[start Provided records]
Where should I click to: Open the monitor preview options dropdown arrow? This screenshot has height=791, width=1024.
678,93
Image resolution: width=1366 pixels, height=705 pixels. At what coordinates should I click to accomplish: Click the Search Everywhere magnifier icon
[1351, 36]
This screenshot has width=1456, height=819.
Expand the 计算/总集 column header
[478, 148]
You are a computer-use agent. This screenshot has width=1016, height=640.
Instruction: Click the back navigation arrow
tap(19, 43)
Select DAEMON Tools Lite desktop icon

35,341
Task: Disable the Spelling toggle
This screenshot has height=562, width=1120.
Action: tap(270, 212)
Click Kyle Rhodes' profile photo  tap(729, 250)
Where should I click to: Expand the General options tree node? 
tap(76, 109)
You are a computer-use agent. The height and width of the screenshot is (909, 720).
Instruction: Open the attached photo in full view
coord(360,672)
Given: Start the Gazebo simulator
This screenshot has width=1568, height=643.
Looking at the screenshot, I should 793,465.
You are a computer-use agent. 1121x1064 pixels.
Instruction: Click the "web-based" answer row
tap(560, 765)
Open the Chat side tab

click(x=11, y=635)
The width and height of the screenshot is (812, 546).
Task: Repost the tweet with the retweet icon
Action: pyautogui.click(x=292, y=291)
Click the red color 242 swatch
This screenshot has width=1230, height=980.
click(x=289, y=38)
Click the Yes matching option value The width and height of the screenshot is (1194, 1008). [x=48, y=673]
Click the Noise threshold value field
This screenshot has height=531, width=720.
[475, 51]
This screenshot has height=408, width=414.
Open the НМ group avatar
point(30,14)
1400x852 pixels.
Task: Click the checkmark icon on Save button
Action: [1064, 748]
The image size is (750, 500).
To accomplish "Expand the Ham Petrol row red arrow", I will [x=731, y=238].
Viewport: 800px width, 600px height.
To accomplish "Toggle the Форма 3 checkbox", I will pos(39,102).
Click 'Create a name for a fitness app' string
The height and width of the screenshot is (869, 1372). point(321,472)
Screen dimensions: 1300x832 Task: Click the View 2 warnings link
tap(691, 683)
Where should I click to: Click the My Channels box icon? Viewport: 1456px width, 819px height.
[end Provided records]
Exercise description :: Copy all of the material above verbatim.

Worked answer ::
Where should I click to: Open the monitor preview options dropdown arrow? This screenshot has height=791, width=1024.
678,93
Image resolution: width=1366 pixels, height=705 pixels. At what coordinates should I click to accomplish: Click the Search Everywhere magnifier icon
[1351, 36]
This screenshot has width=1456, height=819.
Expand the 计算/总集 column header
[478, 148]
You are a computer-use agent. This screenshot has width=1016, height=640.
Instruction: Click the back navigation arrow
tap(19, 43)
Select DAEMON Tools Lite desktop icon

35,341
Task: Disable the Spelling toggle
This screenshot has height=562, width=1120.
Action: tap(270, 212)
Click Kyle Rhodes' profile photo  tap(729, 250)
Where should I click to: Expand the General options tree node? 
tap(76, 109)
You are a computer-use agent. The height and width of the screenshot is (909, 720).
Instruction: Open the attached photo in full view
coord(360,672)
Given: Start the Gazebo simulator
This screenshot has width=1568, height=643.
Looking at the screenshot, I should 793,465.
You are a computer-use agent. 1121x1064 pixels.
Instruction: Click the "web-based" answer row
tap(560, 765)
Open the Chat side tab

click(x=11, y=635)
The width and height of the screenshot is (812, 546).
Task: Repost the tweet with the retweet icon
Action: pyautogui.click(x=292, y=291)
Click the red color 242 swatch
This screenshot has width=1230, height=980.
click(x=289, y=38)
Click the Yes matching option value The width and height of the screenshot is (1194, 1008). [x=48, y=673]
Click the Noise threshold value field
This screenshot has height=531, width=720.
[475, 51]
This screenshot has height=408, width=414.
Open the НМ group avatar
point(30,14)
1400x852 pixels.
Task: Click the checkmark icon on Save button
Action: [1064, 748]
The image size is (750, 500).
To accomplish "Expand the Ham Petrol row red arrow", I will [x=731, y=238].
Viewport: 800px width, 600px height.
To accomplish "Toggle the Форма 3 checkbox", I will pos(39,102).
Click 'Create a name for a fitness app' string
The height and width of the screenshot is (869, 1372). point(321,472)
Screen dimensions: 1300x832 Task: Click the View 2 warnings link
tap(691, 683)
Where should I click to: Click the My Channels box icon? Viewport: 1456px width, 819px height.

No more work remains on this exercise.